Problem » Switch "clock icon" to "timer icon" in the stretch from the line containing "The width and" through the line containing "commit history with", and reproduce those rows with nothing else altered and the pictures left out.

Data supplied »
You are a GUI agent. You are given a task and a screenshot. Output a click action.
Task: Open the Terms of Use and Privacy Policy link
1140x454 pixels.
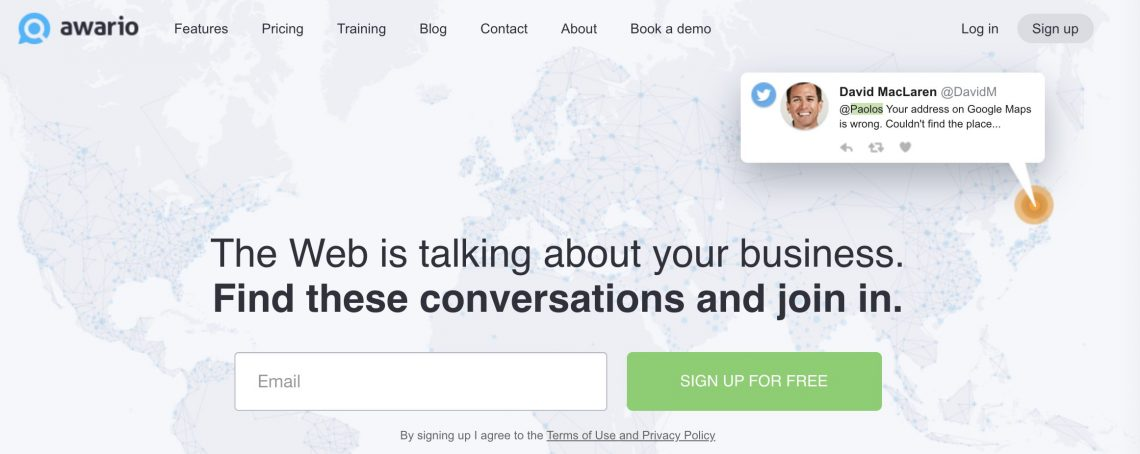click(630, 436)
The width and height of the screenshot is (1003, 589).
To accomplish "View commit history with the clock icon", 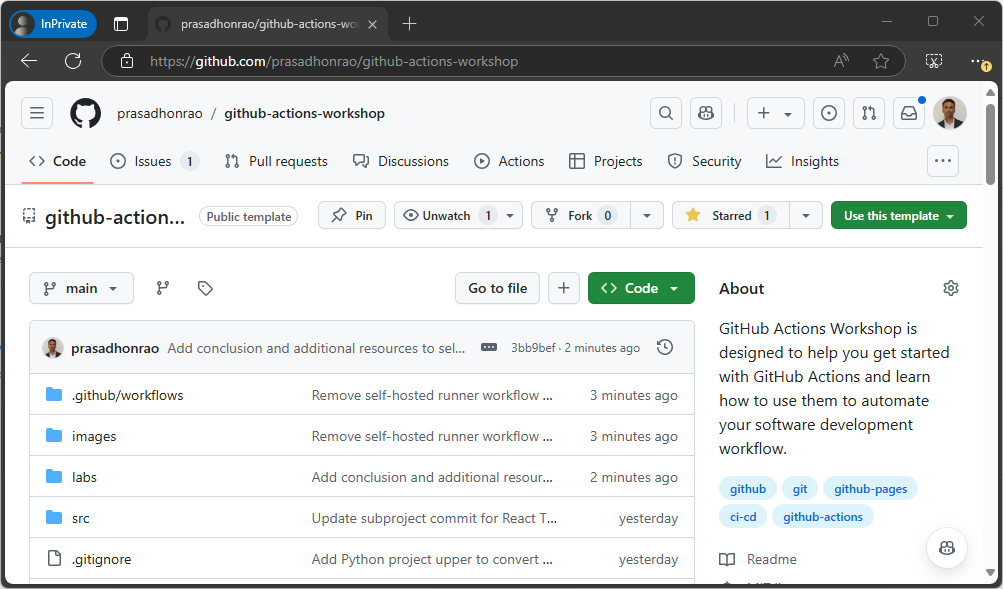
---
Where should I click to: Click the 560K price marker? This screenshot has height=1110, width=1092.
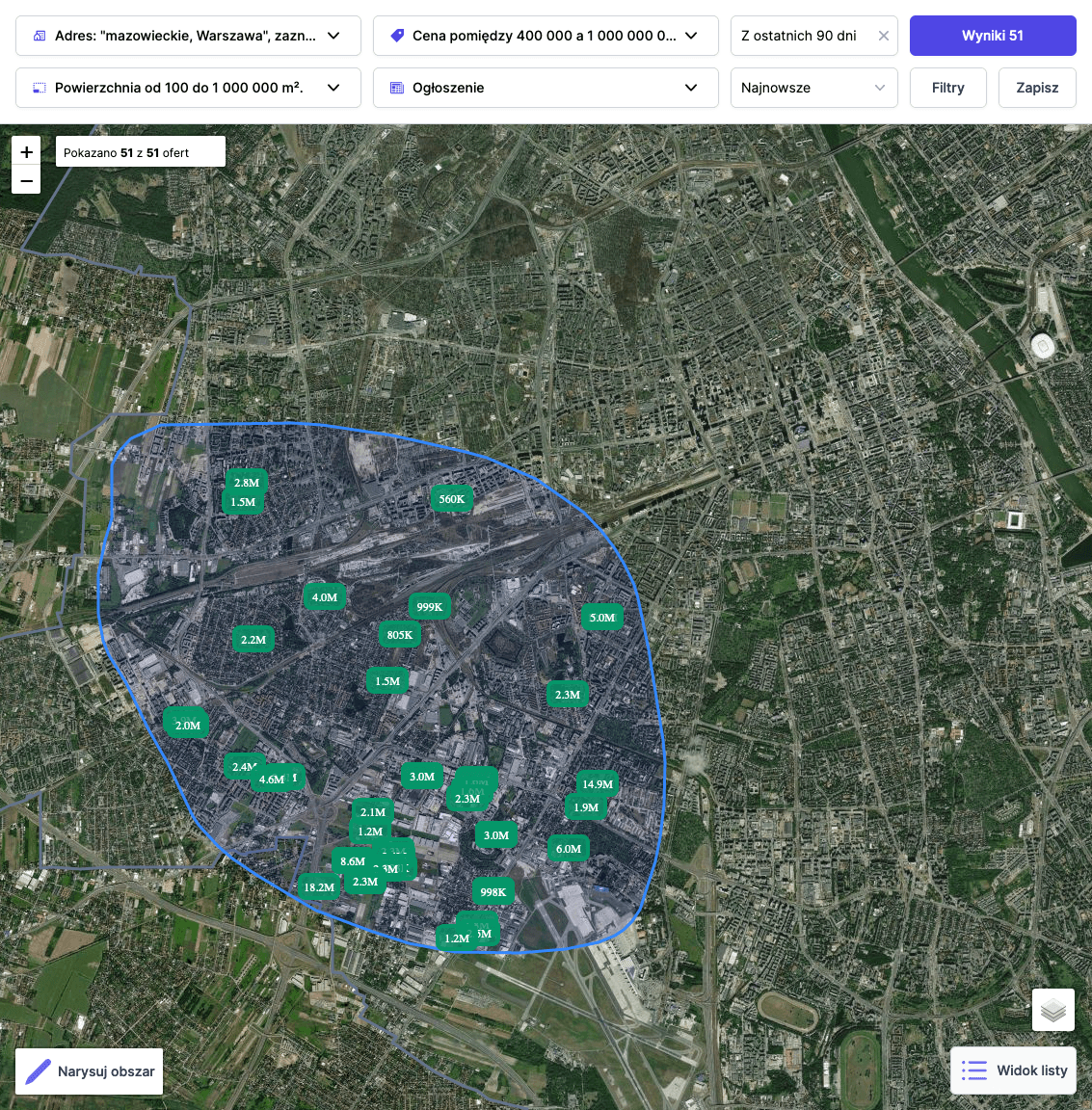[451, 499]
* * *
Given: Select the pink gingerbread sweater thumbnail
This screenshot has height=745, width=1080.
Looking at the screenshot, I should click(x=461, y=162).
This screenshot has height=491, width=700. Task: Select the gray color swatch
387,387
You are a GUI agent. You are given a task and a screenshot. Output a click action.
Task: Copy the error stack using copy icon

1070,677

Exercise result »
The width and height of the screenshot is (1003, 589).
To accomplish "View commit history with the timer icon", 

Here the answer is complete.